For oxyacids with the same number of oxygen atoms but different central halogen atoms, the electronegativity and size of the halogen influence acid strength. A more electronegative or larger halogen will better stabilize the negative charge.

- Analyzing Acid Strength for HClO2 vs HBrO

HClO2 and HBrO have the same number of oxygen atoms, but bromine is larger than chlorine. Normally, a larger atom would stabilize the charge better, but the larger size of bromine makes the orbital overlap less effective compared to chlorine's. Hence, HClO2 is still the stronger acid.

- Analyzing Acid Strength for CCl3COOH vs CH3COOH

CCl3COOH (trichloroacetic acid) has three chlorine atoms which are highly electronegative and withdraw electron density through the inductive effect. CH3COOH (acetic acid) has only methyl groups, which are electron-donating. Therefore, CCl3COOH, having a stronger inductive effect pulling electron density away from the carboxyl group, is the stronger acid.

Key concepts

Molecular Structure of Acids

Understanding the molecular structure of acids is crucial to predicting their strength. Acids are substances that can donate a proton (H⁺) to another substance in a chemical reaction. The ability of an acid to donate a proton is influenced by its molecular structure. Some key structures subtopics include the presence of oxygens, halogens, and the overall arrangement of atoms within the acid.

In oxyacids, such as sulfuric acid (H₂SO₄) or chlorous acid (HClO₂), the central atom bonded to oxygen can have a significant impact on acid strength. For example, the presence of more oxygen atoms usually means a stronger acid because additional oxygens increase the likelihood of electron delocalization, which leads to better charge stabilization in the conjugate base after deprotonation. Additionally, in haloacids, the type of halogen connected to the central atom can affect the strength due to differences in electronegativity and size.

Oxyacids

Oxyacids are a specific type of acids where a hydrogen atom is bonded to an oxygen atom, which in turn is bonded to another atom, typically a non-metal. The acidity of oxyacids is commonly influenced by the number of oxygen atoms present. As seen in oxyacids like H₂SO₄ compared to H₂SO₃, the additional oxygen atom in sulfuric acid makes it a stronger acid than sulfurous acid.

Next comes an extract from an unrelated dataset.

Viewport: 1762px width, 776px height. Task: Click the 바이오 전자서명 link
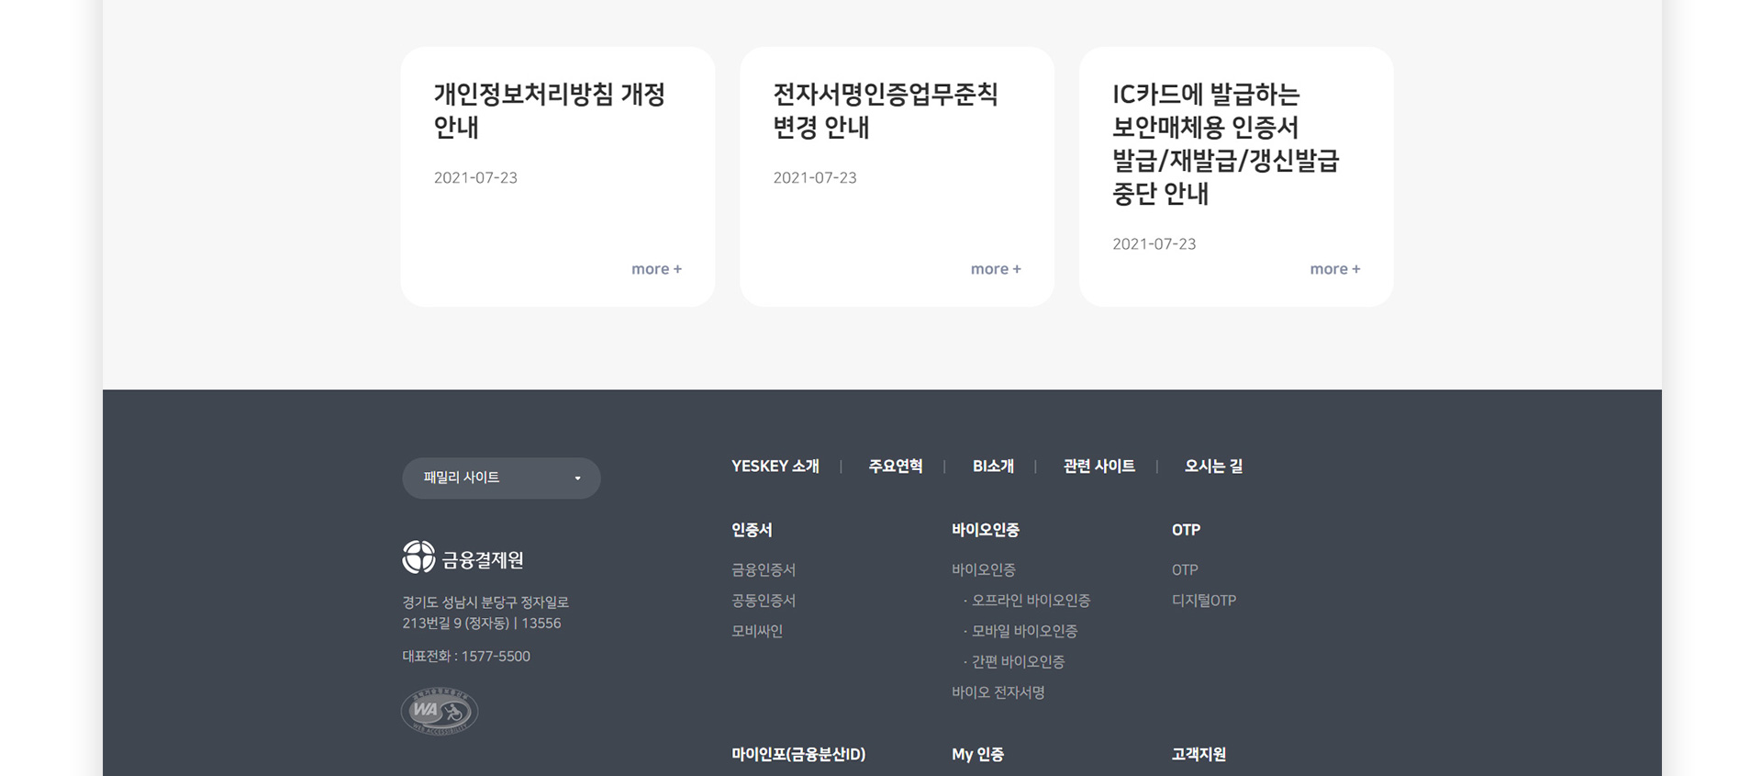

This is because those extra oxygen atoms have the effect of distributing (or 'delocalizing') the negative charge that results when the acid loses a hydrogen proton. More oxygen atoms mean a more stable structure for the resulting anion, which is a reduced version of the original acid known as the conjugate base. Hence, more oxygens contribute to a higher acid strength.

Resonance Stabilization

Resonance stabilization is a concept that applies to molecules where the electronic structure can be depicted in multiple ways, none of which can fully capture the reality of the electron distribution on their own. These structures are known as resonance forms and contribute to the stability of the molecule.

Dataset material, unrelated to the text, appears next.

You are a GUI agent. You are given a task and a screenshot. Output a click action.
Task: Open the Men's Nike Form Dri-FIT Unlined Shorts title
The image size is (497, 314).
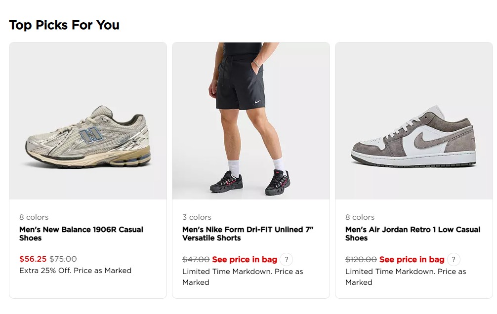tap(248, 234)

In the context of acids, resonance stabilization is important for understanding the strength of an acid. For instance, in the conjugate base of chlorous acid (HClO₂), the negative charge can be delocalized across several oxygen atoms. This delocalization allows the negative charge to be spread out over a larger area, minimizing repulsion and leading to a more stable anion. A more stable conjugate base implies a stronger parent acid since it is more likely to donate its proton. This concept is central to understanding why HClO₂ is stronger than HClO.

Inductive Effect

The inductive effect is another molecular phenomenon affecting acid strength. It refers to the shifting of electron density through sigma bonds caused by the electronegativity of atoms within the molecule. Electronegative atoms or groups, such as chlorine in trichloroacetic acid (CCl₃COOH), pull electron density towards themselves.

This effect has significant implications for acid strength. When the electronegative atoms are attached to the carbon that's connected to the carboxyl group (COOH), they make the release of the hydrogen proton more favorable. The inductive effect in trichloroacetic acid pulls electron density away from the acidic proton, making it more apt to disassociate, and thereby increasing the acid's strength compared to acetic acid (CH₃COOH), which lacks highly electronegative groups.